[Work request]
Everything from the line holding "You are a computer-use agent. Viewport: 1080px" through the last line below is needed; please reproduce those lines exactly, adding nothing.

[Extracted material]
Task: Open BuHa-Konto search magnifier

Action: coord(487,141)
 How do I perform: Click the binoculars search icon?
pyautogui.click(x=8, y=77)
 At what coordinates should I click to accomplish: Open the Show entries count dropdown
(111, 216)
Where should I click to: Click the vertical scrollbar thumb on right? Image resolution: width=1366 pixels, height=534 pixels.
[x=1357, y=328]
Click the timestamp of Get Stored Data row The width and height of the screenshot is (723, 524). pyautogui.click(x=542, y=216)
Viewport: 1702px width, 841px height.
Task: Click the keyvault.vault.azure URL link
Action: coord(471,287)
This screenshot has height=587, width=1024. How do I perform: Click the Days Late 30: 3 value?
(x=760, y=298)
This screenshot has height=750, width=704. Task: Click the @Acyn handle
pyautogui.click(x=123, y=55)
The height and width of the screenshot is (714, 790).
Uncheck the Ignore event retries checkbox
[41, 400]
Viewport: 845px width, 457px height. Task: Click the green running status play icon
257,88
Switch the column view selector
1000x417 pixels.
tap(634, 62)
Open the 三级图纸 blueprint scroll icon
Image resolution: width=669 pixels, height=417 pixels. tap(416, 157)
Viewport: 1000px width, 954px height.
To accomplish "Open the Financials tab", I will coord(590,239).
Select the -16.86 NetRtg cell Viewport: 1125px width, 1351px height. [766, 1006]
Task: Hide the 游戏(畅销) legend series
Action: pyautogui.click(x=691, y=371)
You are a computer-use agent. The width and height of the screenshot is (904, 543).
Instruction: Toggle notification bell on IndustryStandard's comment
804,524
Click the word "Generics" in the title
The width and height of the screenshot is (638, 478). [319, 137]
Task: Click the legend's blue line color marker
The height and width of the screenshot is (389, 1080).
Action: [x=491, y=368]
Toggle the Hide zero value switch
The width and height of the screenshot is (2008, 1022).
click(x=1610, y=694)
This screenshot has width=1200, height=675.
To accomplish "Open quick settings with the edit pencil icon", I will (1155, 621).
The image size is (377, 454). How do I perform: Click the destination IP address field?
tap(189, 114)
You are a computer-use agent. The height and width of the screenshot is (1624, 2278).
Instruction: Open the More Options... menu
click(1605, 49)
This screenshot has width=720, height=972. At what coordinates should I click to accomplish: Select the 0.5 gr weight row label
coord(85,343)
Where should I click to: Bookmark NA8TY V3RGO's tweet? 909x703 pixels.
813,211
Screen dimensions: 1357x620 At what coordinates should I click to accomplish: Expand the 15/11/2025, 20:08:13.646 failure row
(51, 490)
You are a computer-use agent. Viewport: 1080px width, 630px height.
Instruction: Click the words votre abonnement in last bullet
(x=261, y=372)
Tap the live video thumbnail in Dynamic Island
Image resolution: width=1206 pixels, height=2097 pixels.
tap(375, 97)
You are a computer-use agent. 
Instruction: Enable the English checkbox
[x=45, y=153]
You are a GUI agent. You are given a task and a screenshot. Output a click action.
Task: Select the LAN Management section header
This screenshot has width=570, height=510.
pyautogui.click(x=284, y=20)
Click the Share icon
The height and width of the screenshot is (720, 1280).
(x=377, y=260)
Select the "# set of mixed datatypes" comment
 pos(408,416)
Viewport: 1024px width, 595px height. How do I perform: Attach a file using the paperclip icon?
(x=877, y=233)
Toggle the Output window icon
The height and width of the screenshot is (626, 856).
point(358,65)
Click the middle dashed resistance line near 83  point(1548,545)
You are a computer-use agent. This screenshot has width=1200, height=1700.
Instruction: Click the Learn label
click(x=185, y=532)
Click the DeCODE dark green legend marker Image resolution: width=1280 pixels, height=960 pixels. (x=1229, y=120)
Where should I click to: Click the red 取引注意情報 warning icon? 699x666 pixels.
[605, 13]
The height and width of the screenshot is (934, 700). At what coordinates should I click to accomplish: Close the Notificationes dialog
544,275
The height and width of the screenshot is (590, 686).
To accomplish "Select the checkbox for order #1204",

[Result]
You are a computer-use agent. Viewport: 1080px width, 630px height.
Instruction: Click the words votre abonnement in last bullet
(x=261, y=372)
Tap the live video thumbnail in Dynamic Island
Image resolution: width=1206 pixels, height=2097 pixels.
tap(375, 97)
You are a computer-use agent. 
Instruction: Enable the English checkbox
[x=45, y=153]
You are a GUI agent. You are given a task and a screenshot. Output a click action.
Task: Select the LAN Management section header
This screenshot has width=570, height=510.
pyautogui.click(x=284, y=20)
Click the Share icon
The height and width of the screenshot is (720, 1280).
(x=377, y=260)
Select the "# set of mixed datatypes" comment
 pos(408,416)
Viewport: 1024px width, 595px height. How do I perform: Attach a file using the paperclip icon?
(x=877, y=233)
Toggle the Output window icon
The height and width of the screenshot is (626, 856).
point(358,65)
Click the middle dashed resistance line near 83  point(1548,545)
You are a computer-use agent. This screenshot has width=1200, height=1700.
Instruction: Click the Learn label
click(x=185, y=532)
Click the DeCODE dark green legend marker Image resolution: width=1280 pixels, height=960 pixels. (x=1229, y=120)
Where should I click to: Click the red 取引注意情報 warning icon? 699x666 pixels.
[605, 13]
The height and width of the screenshot is (934, 700). At what coordinates should I click to accomplish: Close the Notificationes dialog
544,275
The height and width of the screenshot is (590, 686).
To accomplish "Select the checkbox for order #1204",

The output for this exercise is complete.